Now, cattle herders have introduced a new dimension to the issue. Over the past few decades, three parallel processes have put a huge strain on Nigeria's fertile land.

First, the population of Nigeria has doubled in the past decade and a half and will double again by the year 2050; this has increased the demand for agricultural products.

Second, the expansion of urban centres to accommodate internal migration and population growth has taken up huge swaths of arable land from farmers.

Third, gradual desertification in the north, due to climate change and other factors, has rendered massive tracts of land unusable for agriculture or cattle herding; currently, 11 out of 19 states in the north are severely threatened by soil erosion.

All this has not only shrunk the amount of land available for farming and pastures but has also pushed cattle herders further south.

In the past, farmers and herders were able to manage disputes, primarily through the community justice system that employs dialogue and small peace talks in village squares.

But that inter-community conflict resolution process no longer works because grievances have increased in number and dimension. Individual resentment transformed over timeinto large-scale violence. The issue eventually assumed an ethnic dimension and has been presented as a problem between the north and the south.

It is important here to point out that land disputes happen all over the country and are not necessarily always related to cattle-herding. For instance, in July 2017, clashes between two communities over land in River state - Nigeria's oil-producing delta - left close to 150 people dead and thousands displaced.

What is the 'cattle colony' policy?

According to the Ministry of Agriculture and Rural Development, the "cattle colony" policy is going to solve the ongoing problems between herdsmen and farmers by designating vast tracts of lands in each state as herding grounds.

Herdsmen will use these designated herding grounds, or "cattle colonies" to feed their livestock, and as a result will not feel the need to disturb the fertile agricultural lands that belong to farming communities.

Of course, the situation is not as simple as the government presents it to be. First of all, the government's proposal does not explain how it will prevent herdsmen from encroaching on farmlands as they move between "cattle colonies". Also, according to the proposal, every state retains the discretion to decline the federal government's call for land donation. In other words, local governments can simply refuse to host a "cattle colony" within their borders.
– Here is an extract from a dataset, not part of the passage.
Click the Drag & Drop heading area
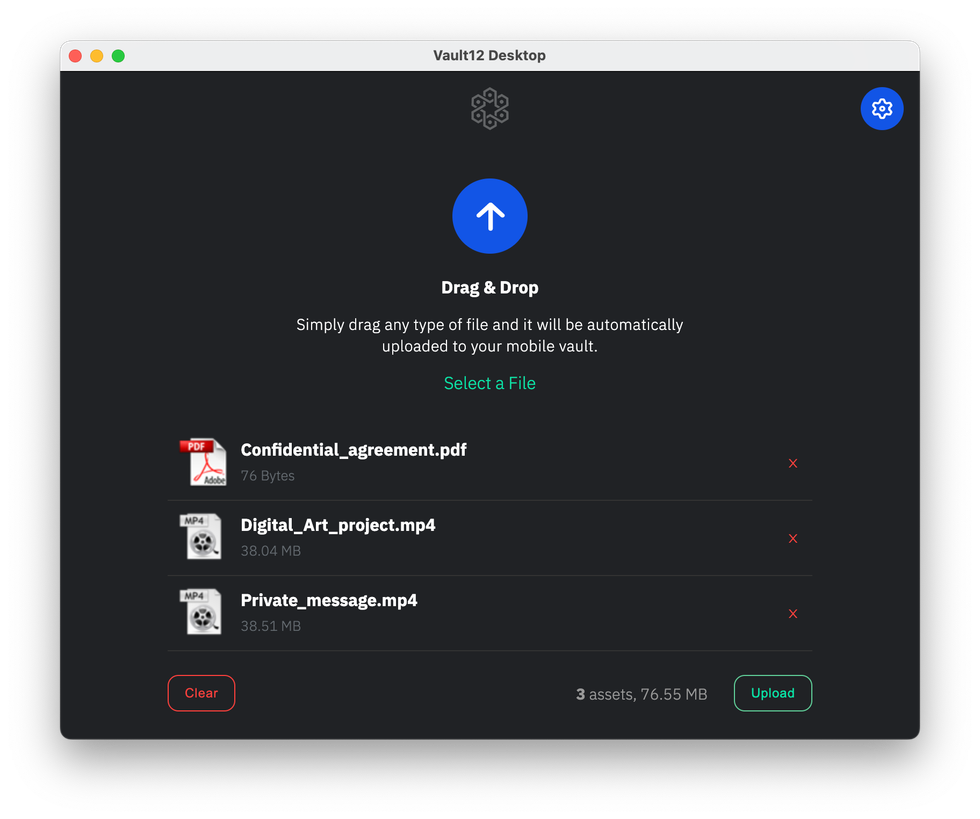980x819 pixels. pos(489,287)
The government responded to these criticisms by saying that 16 of Nigeria's 36 states had already agreed to host cattle colonies. Yet, in Nigeria, local authorities only have limited control over farmland and indigenous populations, and in the end, local groups can simply refuse to comply with decisions taken by state governments.
 
Why will the 'cattle colony' policy not work?

Beyond these obvious reasons that are driving the rebellion against the policy, there is also another grievous problem with this policy.

In most communities in Nigeria, the land is fundamentally managed by families and communities, although the government has enacted laws to try to weaken the grip of tradition on land-related issues.

For many, land is sacred and no single person, in most customs, can sell, transfer or use lands without violating societal norms in the process. This spiritual dimension to land in Nigeria sometimes even warrants that certain rituals be involved in land transfer or acquisition. So, ceding land to any person other than a community kinsman, especially in rural communities, requires a careful, long, and relatively sacred process.

The Land Use Act of 1978 that regulates land acquisition, ownership and transfer in Nigeria has not truly replaced these customs because - like most government policies - it failed to reach rural communities in any meaningful way. Sadly, federal law in Nigeria is mostly seen as a collection of "elitist" texts that have little influence on the status-quo on the ground.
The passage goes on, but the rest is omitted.